━━ Data excerpts

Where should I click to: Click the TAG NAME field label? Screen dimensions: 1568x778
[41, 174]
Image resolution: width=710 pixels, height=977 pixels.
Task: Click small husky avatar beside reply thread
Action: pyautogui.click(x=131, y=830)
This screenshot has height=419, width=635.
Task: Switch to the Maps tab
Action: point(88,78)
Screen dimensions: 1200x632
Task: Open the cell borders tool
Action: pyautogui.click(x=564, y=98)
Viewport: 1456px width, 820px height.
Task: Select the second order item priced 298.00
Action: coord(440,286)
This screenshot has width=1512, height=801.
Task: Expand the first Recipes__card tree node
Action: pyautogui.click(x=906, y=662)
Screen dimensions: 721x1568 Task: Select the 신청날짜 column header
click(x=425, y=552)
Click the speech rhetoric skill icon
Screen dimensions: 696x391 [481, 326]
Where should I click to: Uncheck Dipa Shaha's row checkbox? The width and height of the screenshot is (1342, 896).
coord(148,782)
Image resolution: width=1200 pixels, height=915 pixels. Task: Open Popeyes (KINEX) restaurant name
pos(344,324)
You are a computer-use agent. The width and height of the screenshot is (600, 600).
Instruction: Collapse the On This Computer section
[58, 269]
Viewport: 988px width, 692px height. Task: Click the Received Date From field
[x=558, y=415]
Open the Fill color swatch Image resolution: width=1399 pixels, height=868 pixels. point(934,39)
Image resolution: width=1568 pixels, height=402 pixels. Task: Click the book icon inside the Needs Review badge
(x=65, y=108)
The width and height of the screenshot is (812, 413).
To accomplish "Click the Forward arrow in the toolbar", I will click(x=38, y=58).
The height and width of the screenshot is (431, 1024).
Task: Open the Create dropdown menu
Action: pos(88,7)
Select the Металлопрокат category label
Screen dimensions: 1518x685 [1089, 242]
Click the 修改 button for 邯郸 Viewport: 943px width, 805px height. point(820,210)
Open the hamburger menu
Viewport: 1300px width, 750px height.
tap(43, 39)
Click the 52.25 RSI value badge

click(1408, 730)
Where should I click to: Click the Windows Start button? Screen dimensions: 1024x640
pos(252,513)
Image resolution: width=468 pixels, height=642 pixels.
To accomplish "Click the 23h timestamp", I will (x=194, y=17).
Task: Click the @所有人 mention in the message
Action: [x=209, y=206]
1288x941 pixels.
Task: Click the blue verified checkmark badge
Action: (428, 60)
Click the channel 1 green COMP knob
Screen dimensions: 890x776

━━━━

■ **What is asked**
Rewrite the data above, changing every "Where should I click to" to "Which spot should I click to" and leaving everything else as it is.

■ **Expected output**
Which spot should I click to: Click the TAG NAME field label? Screen dimensions: 1568x778
[41, 174]
Image resolution: width=710 pixels, height=977 pixels.
Task: Click small husky avatar beside reply thread
Action: pyautogui.click(x=131, y=830)
This screenshot has height=419, width=635.
Task: Switch to the Maps tab
Action: point(88,78)
Screen dimensions: 1200x632
Task: Open the cell borders tool
Action: pyautogui.click(x=564, y=98)
Viewport: 1456px width, 820px height.
Task: Select the second order item priced 298.00
Action: coord(440,286)
This screenshot has width=1512, height=801.
Task: Expand the first Recipes__card tree node
Action: pyautogui.click(x=906, y=662)
Screen dimensions: 721x1568 Task: Select the 신청날짜 column header
click(x=425, y=552)
Click the speech rhetoric skill icon
Screen dimensions: 696x391 [481, 326]
Which spot should I click to: Uncheck Dipa Shaha's row checkbox? The width and height of the screenshot is (1342, 896).
coord(148,782)
Image resolution: width=1200 pixels, height=915 pixels. Task: Open Popeyes (KINEX) restaurant name
pos(344,324)
You are a computer-use agent. The width and height of the screenshot is (600, 600).
Instruction: Collapse the On This Computer section
[58, 269]
Viewport: 988px width, 692px height. Task: Click the Received Date From field
[x=558, y=415]
Open the Fill color swatch Image resolution: width=1399 pixels, height=868 pixels. point(934,39)
Image resolution: width=1568 pixels, height=402 pixels. Task: Click the book icon inside the Needs Review badge
(x=65, y=108)
The width and height of the screenshot is (812, 413).
To accomplish "Click the Forward arrow in the toolbar", I will click(x=38, y=58).
The height and width of the screenshot is (431, 1024).
Task: Open the Create dropdown menu
Action: pos(88,7)
Select the Металлопрокат category label
Screen dimensions: 1518x685 [1089, 242]
Click the 修改 button for 邯郸 Viewport: 943px width, 805px height. point(820,210)
Open the hamburger menu
Viewport: 1300px width, 750px height.
tap(43, 39)
Click the 52.25 RSI value badge

click(1408, 730)
Which spot should I click to: Click the Windows Start button? Screen dimensions: 1024x640
pos(252,513)
Image resolution: width=468 pixels, height=642 pixels.
To accomplish "Click the 23h timestamp", I will (x=194, y=17).
Task: Click the @所有人 mention in the message
Action: [x=209, y=206]
1288x941 pixels.
Task: Click the blue verified checkmark badge
Action: (428, 60)
Click the channel 1 green COMP knob
Screen dimensions: 890x776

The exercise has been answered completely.